Pegah Khosravi-Kamrani has won the International Association for Dental Research (IADR) 2020 Junior Craniofacial Biology Award. The University of North Carolina Adams School of Dentistry student was one of 10 finalists selected from research abstracts submitted to IADR from around the world.
“I’m thrilled to have been recognized at the national level for my project,” said Khosravi-Kamrani, who developed her research, “Categorizing Cl III Subtypes, Treatment Modes, and Treatment Outcomes” is part of an ongoing Class III research program that originated in the lab of Sylvia Frazier-Bowers, DDS, PhD.
“This award was a team effort and would not have been possible without Dr. Frazier-Bowers for her mentorship, Dr. Wiesen for his collaboration, as well as Dr. Wright and Dr. Slade for their feedback on my presentation,” she said. “This award represents the appealing translational dimension of our research and affirms my commitment to research throughout my career.”

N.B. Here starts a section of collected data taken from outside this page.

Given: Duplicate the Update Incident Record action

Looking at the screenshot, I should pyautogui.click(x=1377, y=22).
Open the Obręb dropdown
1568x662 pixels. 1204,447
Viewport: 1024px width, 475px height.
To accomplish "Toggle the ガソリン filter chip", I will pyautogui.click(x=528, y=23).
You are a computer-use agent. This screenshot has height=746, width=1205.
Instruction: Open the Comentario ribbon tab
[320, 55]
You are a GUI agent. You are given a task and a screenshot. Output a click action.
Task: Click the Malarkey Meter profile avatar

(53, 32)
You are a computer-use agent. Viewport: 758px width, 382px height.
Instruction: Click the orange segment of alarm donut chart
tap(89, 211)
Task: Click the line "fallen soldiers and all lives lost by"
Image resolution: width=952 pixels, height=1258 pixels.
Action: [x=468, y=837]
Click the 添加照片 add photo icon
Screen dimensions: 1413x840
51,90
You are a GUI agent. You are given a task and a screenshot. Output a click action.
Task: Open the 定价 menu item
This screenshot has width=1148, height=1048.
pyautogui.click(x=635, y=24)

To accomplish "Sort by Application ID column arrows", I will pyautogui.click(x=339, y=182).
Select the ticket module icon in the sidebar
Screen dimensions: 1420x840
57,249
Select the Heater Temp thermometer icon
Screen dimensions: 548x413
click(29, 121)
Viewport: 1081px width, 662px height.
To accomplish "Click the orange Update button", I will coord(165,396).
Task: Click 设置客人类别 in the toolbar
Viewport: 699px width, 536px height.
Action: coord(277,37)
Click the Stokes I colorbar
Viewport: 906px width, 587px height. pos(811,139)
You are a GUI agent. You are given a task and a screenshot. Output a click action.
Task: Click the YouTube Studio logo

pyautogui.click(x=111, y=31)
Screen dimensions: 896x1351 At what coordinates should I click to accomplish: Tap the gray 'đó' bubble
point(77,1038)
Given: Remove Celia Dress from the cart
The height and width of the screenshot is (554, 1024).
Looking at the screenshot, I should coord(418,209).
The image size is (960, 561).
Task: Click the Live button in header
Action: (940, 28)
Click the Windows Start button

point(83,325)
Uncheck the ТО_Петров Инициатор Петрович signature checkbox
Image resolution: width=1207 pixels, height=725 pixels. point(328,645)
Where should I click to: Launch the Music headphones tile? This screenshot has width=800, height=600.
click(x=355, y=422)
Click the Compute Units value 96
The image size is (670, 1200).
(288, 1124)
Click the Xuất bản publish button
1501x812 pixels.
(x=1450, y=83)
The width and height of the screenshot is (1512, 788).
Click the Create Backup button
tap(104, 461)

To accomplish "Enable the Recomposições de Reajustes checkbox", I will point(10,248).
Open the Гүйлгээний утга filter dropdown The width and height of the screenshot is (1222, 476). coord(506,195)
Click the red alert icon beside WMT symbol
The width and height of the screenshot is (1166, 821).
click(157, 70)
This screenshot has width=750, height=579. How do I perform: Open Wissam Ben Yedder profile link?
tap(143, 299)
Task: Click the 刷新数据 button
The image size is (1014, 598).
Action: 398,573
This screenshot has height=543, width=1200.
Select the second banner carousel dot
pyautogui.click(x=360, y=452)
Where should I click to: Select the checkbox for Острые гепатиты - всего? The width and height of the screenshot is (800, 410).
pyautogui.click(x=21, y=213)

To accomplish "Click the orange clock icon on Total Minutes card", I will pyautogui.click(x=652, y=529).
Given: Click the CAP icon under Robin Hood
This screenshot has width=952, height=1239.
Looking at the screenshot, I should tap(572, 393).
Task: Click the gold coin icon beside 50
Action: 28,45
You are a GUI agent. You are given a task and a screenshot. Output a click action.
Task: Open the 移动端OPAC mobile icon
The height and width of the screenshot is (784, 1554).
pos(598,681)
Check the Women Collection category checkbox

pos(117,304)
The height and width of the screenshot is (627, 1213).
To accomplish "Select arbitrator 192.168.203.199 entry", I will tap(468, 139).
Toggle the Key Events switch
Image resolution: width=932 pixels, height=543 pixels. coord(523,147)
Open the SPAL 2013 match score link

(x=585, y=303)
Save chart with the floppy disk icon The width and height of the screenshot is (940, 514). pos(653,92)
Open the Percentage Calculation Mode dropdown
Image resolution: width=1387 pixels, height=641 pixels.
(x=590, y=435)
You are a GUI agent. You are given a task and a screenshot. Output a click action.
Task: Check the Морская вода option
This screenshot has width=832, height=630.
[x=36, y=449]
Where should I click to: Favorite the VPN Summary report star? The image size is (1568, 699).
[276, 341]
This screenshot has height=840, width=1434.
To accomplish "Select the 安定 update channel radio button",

Previous research at the Frazier-Bowers lab identified five predominant subtypes of the Class III malocclusion and created a mathematical model that assigns a subtype to any given patient using their cephalometric measurements.
Khosravi-Kamrani’s project looked at orthodontic records of Class III patients, using the mathematical model to assign their subtype, and retrospectively determined whether one subtype was at higher risk for orthnognathic surgery, including treatment failure.
“The model I utilized has the potential to improve the diagnostic process of Cl III patients, in turn allowing for better prediction of treatment outcomes,” said Khosravi-Kamrani. “This is particularly encouraging as Class III diagnosis, prognosis, and treatment have continually been challenges for orthodontists.”
“We are quickly moving toward a time where machine learning or artificial intelligence will influence our decisions, clinical and otherwise,” said Frazier-Bowers, an associate professor in the Department of Orthodontics.
“While the mathematical model is not ready for immediate real-time application yet, these findings promise to stimulate that possibility in the coming years. I am grateful to Pegah for her diligence, dedication, and intellect that helped fuel this award-winning outcome,” Frazier-Bowers said.
Abstracts are judged for originality and scientific design of the investigation, suitability of the methods of analysis, and scientific value of the work. The Junior Craniofacial Biology Award recognizes original and outstanding research in craniofacial growth and development. It is sponsored by DENTAID and the membership of the IADR Craniofacial Biology Group.